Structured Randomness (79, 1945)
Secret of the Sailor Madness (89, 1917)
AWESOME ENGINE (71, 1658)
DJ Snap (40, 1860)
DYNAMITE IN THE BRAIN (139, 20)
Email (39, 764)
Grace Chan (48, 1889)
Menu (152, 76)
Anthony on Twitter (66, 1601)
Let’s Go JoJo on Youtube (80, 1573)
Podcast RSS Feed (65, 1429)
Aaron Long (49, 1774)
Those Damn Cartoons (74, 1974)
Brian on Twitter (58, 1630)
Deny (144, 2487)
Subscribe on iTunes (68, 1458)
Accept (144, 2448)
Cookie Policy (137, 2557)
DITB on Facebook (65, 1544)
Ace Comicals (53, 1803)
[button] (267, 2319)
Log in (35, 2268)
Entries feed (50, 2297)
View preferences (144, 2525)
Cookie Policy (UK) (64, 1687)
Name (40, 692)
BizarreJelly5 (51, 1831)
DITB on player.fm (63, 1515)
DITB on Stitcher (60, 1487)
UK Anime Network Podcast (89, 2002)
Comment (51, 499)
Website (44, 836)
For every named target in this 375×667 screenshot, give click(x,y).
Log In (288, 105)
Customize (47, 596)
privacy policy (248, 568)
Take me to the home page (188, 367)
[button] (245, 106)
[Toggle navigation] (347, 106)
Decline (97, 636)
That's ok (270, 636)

* * * * * * * * *

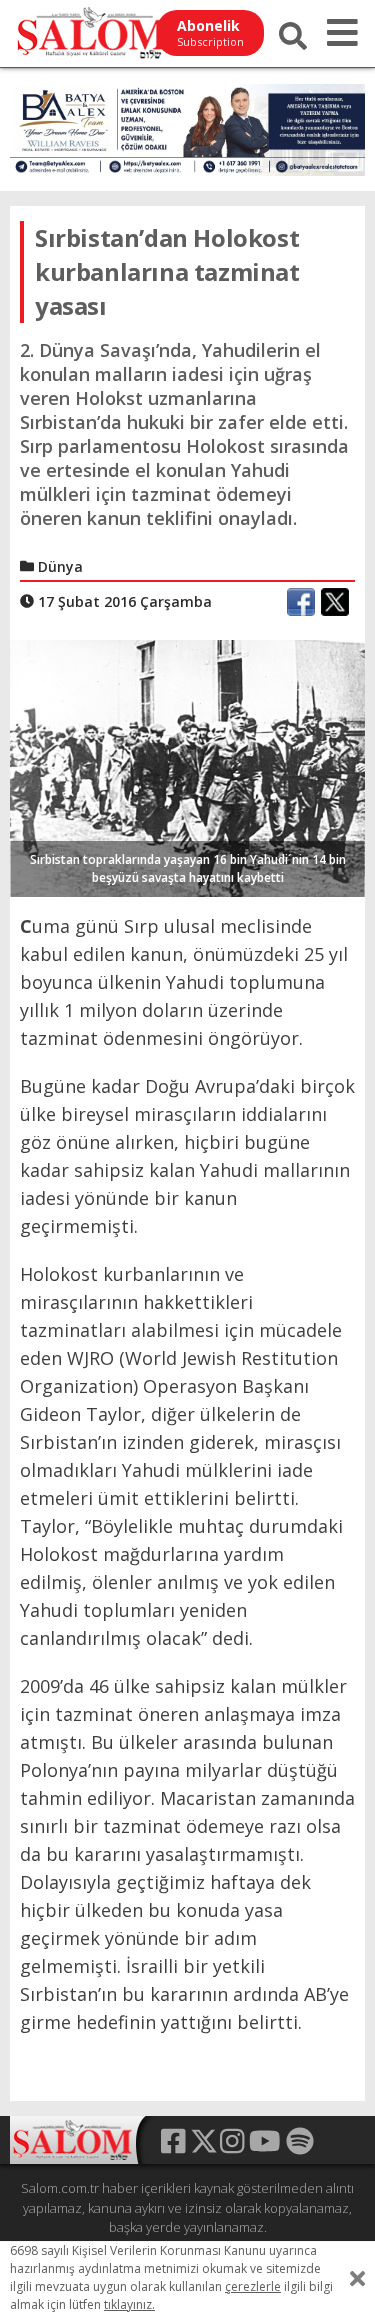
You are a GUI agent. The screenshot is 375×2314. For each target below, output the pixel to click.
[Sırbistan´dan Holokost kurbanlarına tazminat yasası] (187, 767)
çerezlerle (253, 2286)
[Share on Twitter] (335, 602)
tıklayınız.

* * * * * * * * *

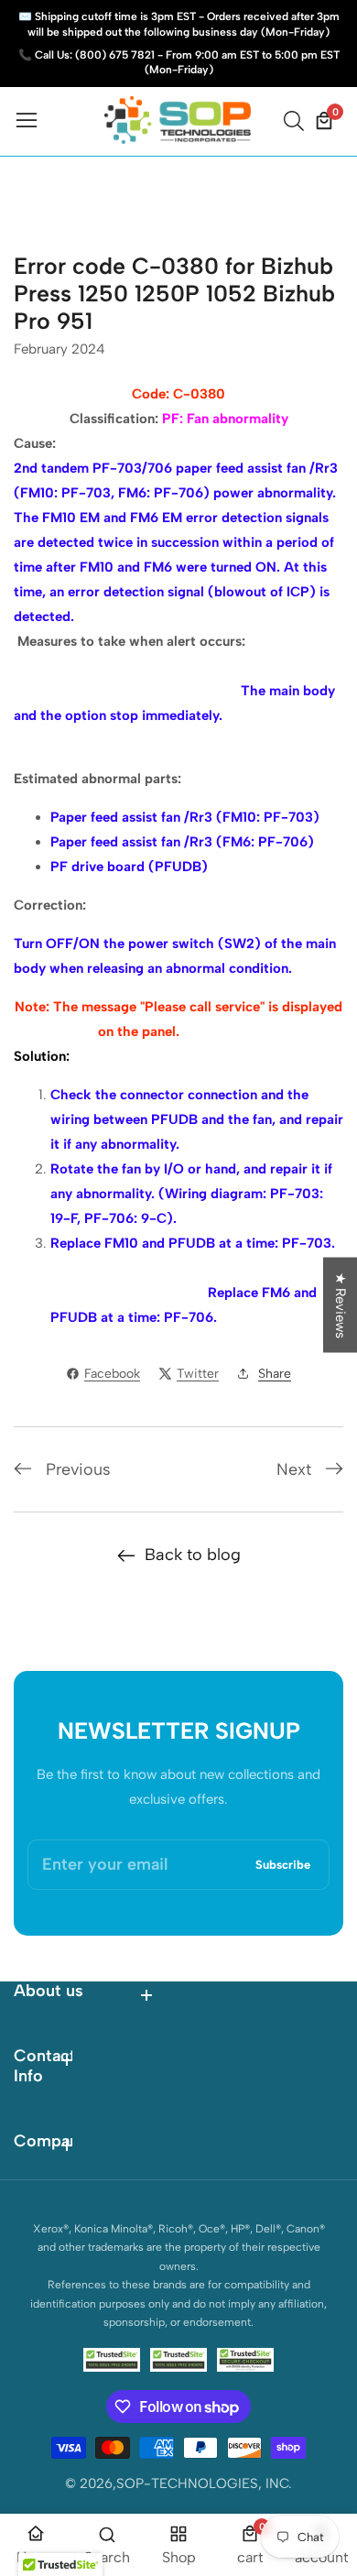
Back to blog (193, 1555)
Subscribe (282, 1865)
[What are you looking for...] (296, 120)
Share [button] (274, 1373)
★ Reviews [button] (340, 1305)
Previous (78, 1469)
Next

* * * * * * * * *

Exercise directions ▸ Every line of the material above that includes the string "screenshot" is required.

Result for this task ▸
For every named target in this 375×667 screenshot, give click(x,y).
You are a GUI agent. The screenshot is 375×2314. For each target below, output the pixel to click.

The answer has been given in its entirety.